Design thinking & its impact on strategic market research
I read a really interesting post in the NewMR group on Linked in. It was a discussion about the barriers clients and suppliers face in making research more strategic/insightful and how they can be more valuable to senior management. I know this is going to be a huge trend in the coming year, and a few people have already made some intelligent posts on this topic.
What really struck me in this thread was a particularly insightful comment by Jim Couch, an industrial designer and design consultant. His point was that the situation that market researchers face is very similar to the one that designers faced a few decades ago. Design did not have the respect of senior management and was not seen as critical to strategic planning and vision. However, over time, the industry was able to reframe how people think about design by demonstrating the contribution and value at a strategic level, thus the rise of “design thinking.” Jim had a great quote;
“(What was) once seen as a non-essential, nice-to-have, we’ll-add-it-later discipline, management has awoken to understand and embrace the power of design – problem solving, customer empathy, simplifying complexity, aesthetics and beauty, balance of emotion and reason, solving for useful/usable/desirable traits, etc.”
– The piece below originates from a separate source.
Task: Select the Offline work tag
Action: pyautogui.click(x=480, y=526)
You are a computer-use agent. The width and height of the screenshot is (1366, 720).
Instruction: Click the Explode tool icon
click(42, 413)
The analogy of design thinking is a fantastic one for market researchers, who today want to be more strategic and valuable partners. These are they very same negative perceptions that market research currently faces. It will take time to overcome this, but I think there are three key things we can do to help change perceptions:
1) Classic/analytical market research (though valuable) will not get us the seat at the table we crave. We need to exercise traits of design thinking and specifically use more creative methodologies and processes to build out insights/ideas. We need a more established framework for customer understanding and insights that can lead to innovation.
2) Market researchers are afraid of getting the answer wrong. We need more creative freedom in the research process to eliminate this fear of failure. If we are afraid to fail, we limit our ability to demonstrate true creative thinking. It will often take 10 bad ideas to arrive at 1 good idea. Research needs the freedom to share bad ideas.
3) We need more collaborative and iterative models with our clients to be able to build on insights/ideas. Too often research is tasked with uncovering the hidden idea at one point in time. However, ideas are elusive and we have a better shot at uncovering the idea when there is true exchange and collaboration with our clients, even after the research is completed.
The good news is that with iterative research methodologies we now have more appropriate tools to be able to pursue more creative research thinking.